Jakarta (ANTARA) - Sangat menyedihkan melihat fakta konsumsi rokok di Indonesia saat ini di mana prevalensi perokok anak usia 10-18 tahun melonjak hingga mencapai 9,1 persen pada 2018 dari 7,2 persen pada 2013 (Riskesdas, 2018).

Angka ini merupakan yang tertinggi di Asia Pasifik dan juga tertinggi dalam sejarah Indonesia.

Saat ini, perilaku merokok masih menjadi salah satu masalah utama yang menghambat pembangunan manusia di Indonesia karena rokok berdampak pada berbagai aspek kehidupan, seperti kesehatan, ekonomi, dan pendidikan.
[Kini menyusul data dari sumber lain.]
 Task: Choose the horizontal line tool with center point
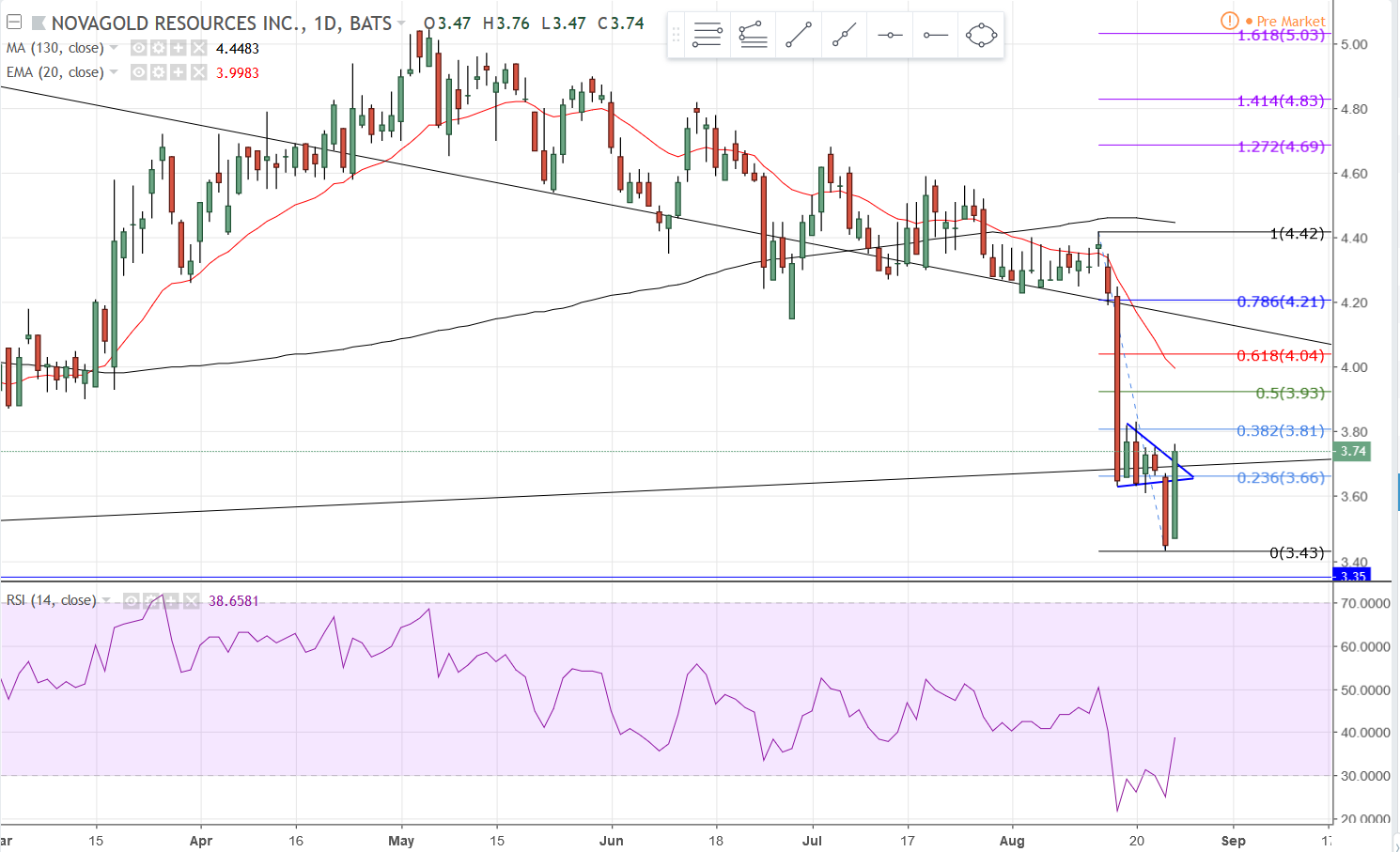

Selain itu, melepaskan diri dari jeratan candu nikotin yang terkandung di dalam rokok bukanlah hal yang mudah. Hal ini akan menghambat penurunan prevalensi merokok di Indonesia dan menjadi ancaman nyata terhadap Indonesia, terutama pada anak-anak yang merupakan generasi penerus bangsa.

Indonesia telah menargetkan untuk mencapai “Generasi Emas” pada 2045, karena pada tahun tersebut diperkirakan akan menjadi puncak bonus demografi bangsa ini. Bonus demografi adalah kondisi di mana proporsi penduduk usia produktif lebih banyak daripada yang nonproduktif. Sayangnya, bonus demografi terancam akan menjadi bumerang apabila konsumsi rokok di Indonesia tidak dikendalikan secara optimal.

Pemberdayaan anak-anak dan pemuda secara optimal merupakan suatu peluang bagi Indonesia untuk dapat tumbuh dengan pesat dan optimal. Namun, yang terjadi saat ini justru anak-anak dan pemuda berada di bawah bayang-bayang jerat industri rokok.

Oleh karena itu, kita harus berupaya seoptimal mungkin agar industri rokok tidak memiliki celah sedikit pun untuk merusak generasi muda.

Komitmen Pemerintah Indonesia dalam memerangi dampak buruk akibat perilaku merokok masih dipertanyakan, karena hingga saat ini masih enggan meratifikasi Framework Convention on Tobacco Control (FCTC).

Padahal, jika saja Indonesia berani untuk berkomitmen melalui FCTC, maka kebijakan-kebijakan pengendalian tembakau di Indonesia akan lebih kuat, sehingga upaya pengendalian tembakau dapat lebih efektif.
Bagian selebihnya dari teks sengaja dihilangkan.